(EXCERPT TO READ Opens)

Overview of Recommender Systems with Side Information

The paper, "Research Commentary on Recommendations with Side Information: A Survey and Research Directions," provides a comprehensive survey of contemporary advancement in recommender systems augmented by side information. Recognizing the limitations of traditional recommender systems affected by data sparsity and cold start challenges, it thoughtfully categorizes a plethora of state-of-the-art methodologies that incorporate additional information to enhance recommendation accuracy and effectiveness.

Classification of Recommender Systems

The paper segments the methodologies into memory-based methods, latent factor models, representation learning models, and deep learning models, each incorporating different types of side information. These include structured data like flat features, network features, feature hierarchies, knowledge graphs, and non-structured data, such as text, images, and videos.

Key Methodologies

  1. Memory-based Methods: These are among the earliest techniques used in recommender systems. Although less efficient for large-scale datasets due to their high computational costs, memory-based methods have been successfully combined with flat features and network features to improve recommendation quality.
  2. Latent Factor Models (LFMs): These models, including matrix factorization, tensor factorization, and factorization machines, decompose the high-dimensional interaction matrices into low-dimensional latent feature spaces. They effectively integrate side information like user-item features, social networks, and hierarchical data, thereby alleviating issues such as sparsity and cold start.
  3. Representation Learning Models (RLMs): Inspired by LLMs, RLMs capture local item relationships and learn item embeddings, which can be extended with side information such as item categories to enhance personalization.
  4. Deep Learning Models (DLMs): Leveraging the power of neural networks, DLMs hold promise for robust integration of both structured and non-structured side information. They excel in extracting high-level features through architectures such as multi-layer perceptrons, convolutional neural networks, recurrent neural networks, and attention mechanisms.

Insights and Implications

The discussion demonstrates the crucial role of side information in propelling the evolution of recommender systems. The integration of complex structures like knowledge graphs and attention mechanisms facilitates a nuanced understanding of user-item interactions, thereby enhancing the model's predictive capability. However, it is recognized that this comes at the cost of increased computational complexity, posing a challenge for scalability.

(EXCERPT TO READ Closes)
(DATA UNDER STUDY Opens)

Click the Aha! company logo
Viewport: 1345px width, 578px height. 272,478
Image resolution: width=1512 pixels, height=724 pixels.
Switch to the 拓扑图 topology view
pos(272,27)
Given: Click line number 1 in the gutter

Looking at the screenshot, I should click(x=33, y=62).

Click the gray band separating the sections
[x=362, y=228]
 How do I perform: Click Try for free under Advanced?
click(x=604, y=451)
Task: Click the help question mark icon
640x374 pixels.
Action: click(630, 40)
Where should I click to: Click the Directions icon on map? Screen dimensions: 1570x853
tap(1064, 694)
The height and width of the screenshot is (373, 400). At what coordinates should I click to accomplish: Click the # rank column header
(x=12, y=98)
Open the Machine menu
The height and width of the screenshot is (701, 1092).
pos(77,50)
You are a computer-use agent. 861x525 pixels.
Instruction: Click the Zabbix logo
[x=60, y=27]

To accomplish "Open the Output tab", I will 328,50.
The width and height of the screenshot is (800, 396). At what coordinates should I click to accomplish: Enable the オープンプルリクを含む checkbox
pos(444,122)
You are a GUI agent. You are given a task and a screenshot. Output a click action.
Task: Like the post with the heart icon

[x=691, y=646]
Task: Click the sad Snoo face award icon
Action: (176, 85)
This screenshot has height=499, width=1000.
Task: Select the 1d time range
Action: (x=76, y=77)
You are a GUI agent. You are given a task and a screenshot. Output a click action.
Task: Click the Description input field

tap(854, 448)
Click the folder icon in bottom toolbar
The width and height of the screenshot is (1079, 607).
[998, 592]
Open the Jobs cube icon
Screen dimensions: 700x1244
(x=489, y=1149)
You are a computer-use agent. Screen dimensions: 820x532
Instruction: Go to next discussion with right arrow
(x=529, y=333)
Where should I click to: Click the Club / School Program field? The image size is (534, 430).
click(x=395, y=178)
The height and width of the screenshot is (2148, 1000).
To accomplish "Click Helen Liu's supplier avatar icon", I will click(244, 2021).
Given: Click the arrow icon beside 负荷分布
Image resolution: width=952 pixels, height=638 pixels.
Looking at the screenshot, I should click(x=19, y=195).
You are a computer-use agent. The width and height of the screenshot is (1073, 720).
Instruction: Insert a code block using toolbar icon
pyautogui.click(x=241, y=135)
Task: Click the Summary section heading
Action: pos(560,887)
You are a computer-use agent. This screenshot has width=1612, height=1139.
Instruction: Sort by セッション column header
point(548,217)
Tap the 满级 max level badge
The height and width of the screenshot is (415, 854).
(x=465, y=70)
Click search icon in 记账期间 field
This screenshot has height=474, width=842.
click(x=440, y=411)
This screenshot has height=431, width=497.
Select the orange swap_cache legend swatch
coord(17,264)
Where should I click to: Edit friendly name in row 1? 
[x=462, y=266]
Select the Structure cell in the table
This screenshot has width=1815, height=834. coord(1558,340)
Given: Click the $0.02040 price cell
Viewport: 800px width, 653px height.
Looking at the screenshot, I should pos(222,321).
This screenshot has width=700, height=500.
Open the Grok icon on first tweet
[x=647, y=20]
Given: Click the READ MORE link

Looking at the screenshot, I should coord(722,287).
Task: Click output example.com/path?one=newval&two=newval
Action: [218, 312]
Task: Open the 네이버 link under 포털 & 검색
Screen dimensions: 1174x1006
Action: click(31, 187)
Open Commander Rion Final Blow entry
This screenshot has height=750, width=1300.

(DATA UNDER STUDY Closes)

BRIEF 1: According to the text on recommender systems, which kinds of structured side information do the methods incorporate? List every one it names.
BRIEF 2: Keep writing the text on recommender systems, starting right after its final sentence.
The entries have nothing to do with the text on recommender systems.

WRITTEN ANSWER 1: Flat features, network features, feature hierarchies, knowledge graphs

WRITTEN ANSWER 2:
Future Directions

The paper identifies promising areas for future exploration, such as:

  • Deep Learning with Structured Information: There is potential in further optimizing deep architectures to natively accommodate complex side information, such as knowledge graphs in forms like meta-graphs or hyper-graphs.
  • Crowdsourcing Side Information: Developing methods to efficiently source high-quality side information through crowdsourcing mechanisms could substantially enrich data available for recommendations.
  • Integration with Novel Techniques: The exploration of side information in emerging domains such as reinforcement learning and adversarial recommendation remains vastly untapped.
  • Scenario-specific Applications: Specific recommendation scenarios, including cross-domain and package recommendation, can benefit significantly from the structured exploration and targeted use of side information.

Conclusion

This paper underscores the strategic infusion of side information into recommendation algorithms as a significant lever for improving recommendation performance. By providing a cohesive taxonomy and an in-depth analysis of state-of-the-art methodologies, it serves as an invaluable reference for researchers seeking to navigate the complex landscape of enhanced recommender systems. The call to action articulates a clear avenue for future research aimed at reducing computational burdens, optimizing algorithms, and exploring underutilized forms of side information, thereby fostering continued innovation in this vital field.